Review by Sheila Grant
Publisher: Simon & Schuster 14th October 2021
ISBN: 978 -147119899 HB
With a variety of interesting and believable characters, this book will strike a chord with women everywhere.
Shay, is a strikingly pretty woman with an apparently perfect life. Husband Bruce is hard working and provides a decent standard of living for his wife and two children. Like many mothers Shay tends to worry about her children’s health, their lives away from home and their behaviour. Bruce brushes such worries aside, seemingly so absorbed in his work that family matters pass him by. Despite having a working from home job Shay still has time to care for her mother whose health is failing. Older sister Paula has a ‘high powered and pressurised job’ so is unable or unwilling to be of much assistance. A common situation when one member of a family shoulders all the caring for both the previous generation and the following one with no recognition, and little reward. Bruce appears blind to just how much his wife spends caring for them all.

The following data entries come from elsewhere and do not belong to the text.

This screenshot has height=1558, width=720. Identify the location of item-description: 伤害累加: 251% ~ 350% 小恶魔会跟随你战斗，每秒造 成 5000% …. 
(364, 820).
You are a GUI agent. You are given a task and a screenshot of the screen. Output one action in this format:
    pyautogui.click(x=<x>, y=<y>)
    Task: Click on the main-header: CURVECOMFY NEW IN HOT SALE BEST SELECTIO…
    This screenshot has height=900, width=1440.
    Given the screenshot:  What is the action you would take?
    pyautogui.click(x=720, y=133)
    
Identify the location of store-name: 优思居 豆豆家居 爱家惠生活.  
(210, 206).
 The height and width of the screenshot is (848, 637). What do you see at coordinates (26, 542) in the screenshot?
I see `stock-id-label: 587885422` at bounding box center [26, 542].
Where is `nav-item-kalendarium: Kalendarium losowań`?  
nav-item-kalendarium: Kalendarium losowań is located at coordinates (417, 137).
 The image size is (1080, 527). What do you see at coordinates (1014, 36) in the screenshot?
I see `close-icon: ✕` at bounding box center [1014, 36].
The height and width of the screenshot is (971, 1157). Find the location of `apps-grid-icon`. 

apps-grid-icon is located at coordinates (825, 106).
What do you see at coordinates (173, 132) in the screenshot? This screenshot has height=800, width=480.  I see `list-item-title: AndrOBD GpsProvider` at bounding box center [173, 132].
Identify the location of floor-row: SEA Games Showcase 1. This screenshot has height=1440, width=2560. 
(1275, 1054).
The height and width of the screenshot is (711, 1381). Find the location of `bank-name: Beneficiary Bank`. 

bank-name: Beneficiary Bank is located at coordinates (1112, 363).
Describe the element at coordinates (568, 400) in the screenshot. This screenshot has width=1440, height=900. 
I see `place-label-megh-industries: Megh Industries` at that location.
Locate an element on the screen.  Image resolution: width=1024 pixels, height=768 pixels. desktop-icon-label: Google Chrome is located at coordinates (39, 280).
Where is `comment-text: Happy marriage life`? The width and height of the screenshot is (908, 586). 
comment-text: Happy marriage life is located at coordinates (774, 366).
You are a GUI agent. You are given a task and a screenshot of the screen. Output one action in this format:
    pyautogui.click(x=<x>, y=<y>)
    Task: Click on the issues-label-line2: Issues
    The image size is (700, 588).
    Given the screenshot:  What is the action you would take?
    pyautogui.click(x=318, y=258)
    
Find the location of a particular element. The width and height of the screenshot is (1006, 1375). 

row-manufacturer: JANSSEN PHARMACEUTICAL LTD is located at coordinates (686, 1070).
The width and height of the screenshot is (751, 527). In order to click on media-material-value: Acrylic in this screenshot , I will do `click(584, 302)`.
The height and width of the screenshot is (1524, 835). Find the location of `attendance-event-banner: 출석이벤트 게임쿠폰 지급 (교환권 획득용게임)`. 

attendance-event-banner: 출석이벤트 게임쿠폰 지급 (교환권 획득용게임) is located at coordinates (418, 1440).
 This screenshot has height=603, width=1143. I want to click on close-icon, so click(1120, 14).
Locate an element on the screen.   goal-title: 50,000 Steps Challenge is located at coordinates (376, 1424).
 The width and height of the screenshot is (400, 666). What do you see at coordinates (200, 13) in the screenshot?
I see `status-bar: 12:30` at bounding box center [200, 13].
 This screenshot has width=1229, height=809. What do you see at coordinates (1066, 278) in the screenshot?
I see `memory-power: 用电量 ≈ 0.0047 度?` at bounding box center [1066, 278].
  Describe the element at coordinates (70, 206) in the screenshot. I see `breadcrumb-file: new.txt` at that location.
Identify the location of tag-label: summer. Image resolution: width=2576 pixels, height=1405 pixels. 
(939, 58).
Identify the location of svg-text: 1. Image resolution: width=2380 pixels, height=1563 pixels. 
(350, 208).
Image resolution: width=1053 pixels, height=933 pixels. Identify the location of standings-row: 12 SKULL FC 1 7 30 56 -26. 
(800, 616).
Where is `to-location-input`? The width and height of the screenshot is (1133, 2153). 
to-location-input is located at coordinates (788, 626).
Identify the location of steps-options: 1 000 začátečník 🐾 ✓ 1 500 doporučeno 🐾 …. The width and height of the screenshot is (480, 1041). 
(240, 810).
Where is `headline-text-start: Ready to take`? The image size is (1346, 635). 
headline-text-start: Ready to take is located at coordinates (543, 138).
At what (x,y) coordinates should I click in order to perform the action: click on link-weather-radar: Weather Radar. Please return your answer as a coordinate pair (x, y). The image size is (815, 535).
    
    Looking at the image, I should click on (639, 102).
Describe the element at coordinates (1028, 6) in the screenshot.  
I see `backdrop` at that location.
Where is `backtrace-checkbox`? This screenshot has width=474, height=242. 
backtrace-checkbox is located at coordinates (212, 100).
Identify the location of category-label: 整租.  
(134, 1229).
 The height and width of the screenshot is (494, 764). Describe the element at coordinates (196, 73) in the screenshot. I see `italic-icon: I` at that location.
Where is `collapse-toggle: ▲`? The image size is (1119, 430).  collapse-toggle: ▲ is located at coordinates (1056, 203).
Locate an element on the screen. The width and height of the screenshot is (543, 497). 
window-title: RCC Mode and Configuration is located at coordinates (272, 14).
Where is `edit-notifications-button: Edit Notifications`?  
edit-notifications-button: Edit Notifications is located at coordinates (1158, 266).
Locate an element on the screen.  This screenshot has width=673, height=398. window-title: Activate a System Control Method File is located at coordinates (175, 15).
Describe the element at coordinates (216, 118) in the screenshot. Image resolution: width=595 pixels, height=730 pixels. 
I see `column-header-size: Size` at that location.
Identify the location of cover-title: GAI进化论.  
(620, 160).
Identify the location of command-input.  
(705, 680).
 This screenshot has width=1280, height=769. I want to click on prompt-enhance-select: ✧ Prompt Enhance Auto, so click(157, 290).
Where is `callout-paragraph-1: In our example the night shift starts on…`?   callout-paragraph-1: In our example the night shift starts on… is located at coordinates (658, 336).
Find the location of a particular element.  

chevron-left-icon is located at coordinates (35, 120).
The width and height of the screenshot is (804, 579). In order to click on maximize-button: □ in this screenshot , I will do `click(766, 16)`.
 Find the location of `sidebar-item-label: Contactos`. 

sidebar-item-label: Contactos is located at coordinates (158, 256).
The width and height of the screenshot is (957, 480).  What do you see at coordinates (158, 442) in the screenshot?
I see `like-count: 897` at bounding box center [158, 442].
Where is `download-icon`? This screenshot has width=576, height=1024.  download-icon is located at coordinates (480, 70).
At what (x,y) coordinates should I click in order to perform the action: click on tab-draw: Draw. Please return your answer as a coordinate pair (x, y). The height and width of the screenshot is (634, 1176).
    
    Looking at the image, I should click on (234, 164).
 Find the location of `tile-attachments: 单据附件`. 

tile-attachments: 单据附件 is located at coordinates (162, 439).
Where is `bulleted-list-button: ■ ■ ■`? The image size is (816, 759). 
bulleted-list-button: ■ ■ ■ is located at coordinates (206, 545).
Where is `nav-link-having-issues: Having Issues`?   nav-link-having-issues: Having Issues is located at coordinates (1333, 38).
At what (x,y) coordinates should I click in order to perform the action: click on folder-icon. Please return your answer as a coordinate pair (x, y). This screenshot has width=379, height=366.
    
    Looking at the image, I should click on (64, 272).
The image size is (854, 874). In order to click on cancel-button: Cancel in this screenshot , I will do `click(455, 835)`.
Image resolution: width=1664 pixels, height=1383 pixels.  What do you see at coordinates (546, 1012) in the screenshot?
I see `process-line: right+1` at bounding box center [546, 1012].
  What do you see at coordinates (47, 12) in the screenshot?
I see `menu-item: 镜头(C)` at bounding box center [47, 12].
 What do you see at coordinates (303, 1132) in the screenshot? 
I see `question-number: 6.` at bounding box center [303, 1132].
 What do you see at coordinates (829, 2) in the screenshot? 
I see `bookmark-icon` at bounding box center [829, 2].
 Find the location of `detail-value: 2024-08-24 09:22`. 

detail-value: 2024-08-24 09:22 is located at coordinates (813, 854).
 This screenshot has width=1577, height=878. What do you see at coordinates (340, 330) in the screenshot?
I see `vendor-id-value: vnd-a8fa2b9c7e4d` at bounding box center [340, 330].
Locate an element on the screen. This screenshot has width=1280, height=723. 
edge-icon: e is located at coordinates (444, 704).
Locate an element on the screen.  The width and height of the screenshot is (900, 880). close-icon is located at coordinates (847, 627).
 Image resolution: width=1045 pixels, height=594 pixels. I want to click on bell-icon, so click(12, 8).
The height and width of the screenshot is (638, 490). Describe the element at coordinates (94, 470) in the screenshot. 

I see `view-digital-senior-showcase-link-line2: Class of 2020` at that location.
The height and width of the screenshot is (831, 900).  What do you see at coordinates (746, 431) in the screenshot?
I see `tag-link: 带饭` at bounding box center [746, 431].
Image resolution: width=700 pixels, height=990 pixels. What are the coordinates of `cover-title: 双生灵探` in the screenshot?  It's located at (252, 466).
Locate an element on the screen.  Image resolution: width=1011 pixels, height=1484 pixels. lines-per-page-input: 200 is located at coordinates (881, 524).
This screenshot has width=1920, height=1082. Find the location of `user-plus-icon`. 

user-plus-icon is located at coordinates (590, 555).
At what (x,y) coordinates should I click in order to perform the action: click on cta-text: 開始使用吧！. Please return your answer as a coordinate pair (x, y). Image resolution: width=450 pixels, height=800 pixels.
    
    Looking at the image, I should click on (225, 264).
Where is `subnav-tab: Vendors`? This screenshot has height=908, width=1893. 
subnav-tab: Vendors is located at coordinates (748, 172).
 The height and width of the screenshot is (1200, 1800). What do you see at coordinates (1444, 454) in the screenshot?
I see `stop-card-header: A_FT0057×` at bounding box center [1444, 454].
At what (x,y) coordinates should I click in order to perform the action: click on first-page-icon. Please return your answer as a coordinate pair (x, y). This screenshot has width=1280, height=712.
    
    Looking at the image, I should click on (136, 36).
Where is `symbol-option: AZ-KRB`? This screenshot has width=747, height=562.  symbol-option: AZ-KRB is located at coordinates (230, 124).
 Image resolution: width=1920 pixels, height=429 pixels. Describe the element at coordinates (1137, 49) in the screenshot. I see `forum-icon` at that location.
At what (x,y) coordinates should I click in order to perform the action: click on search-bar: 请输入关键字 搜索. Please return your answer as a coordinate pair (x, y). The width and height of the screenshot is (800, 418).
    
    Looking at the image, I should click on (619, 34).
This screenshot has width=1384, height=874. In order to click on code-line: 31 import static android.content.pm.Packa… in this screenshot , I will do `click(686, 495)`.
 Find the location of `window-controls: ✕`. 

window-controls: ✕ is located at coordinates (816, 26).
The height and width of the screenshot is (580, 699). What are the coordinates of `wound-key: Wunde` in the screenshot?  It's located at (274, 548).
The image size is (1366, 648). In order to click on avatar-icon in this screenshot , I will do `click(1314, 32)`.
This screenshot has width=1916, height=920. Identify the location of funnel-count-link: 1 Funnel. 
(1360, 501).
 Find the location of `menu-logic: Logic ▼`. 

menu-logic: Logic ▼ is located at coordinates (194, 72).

When the inevitable breaking point occurs Shay is devastated. How will she cope with bereavement and disloyalty? The trauma of an event in her youth still haunts her. Can she move on again?
Shay is an example of the ‘sandwich generation’ pressed on all sides and expected to give and not receive. A beautifully drawn character and the focus of this heart warming romance with whom readers cannot fail to empathise.
The personalities in this novel are so well contrasted and realistic, and all too familiar.
The writing flows smoothly with tight dialogue. However I felt it was slightly overwritten and on occasion repetitive. Some events were predictable but it is a really good tale and very relevant to the way life is in families at present.
A nice read that ends with great satisfaction.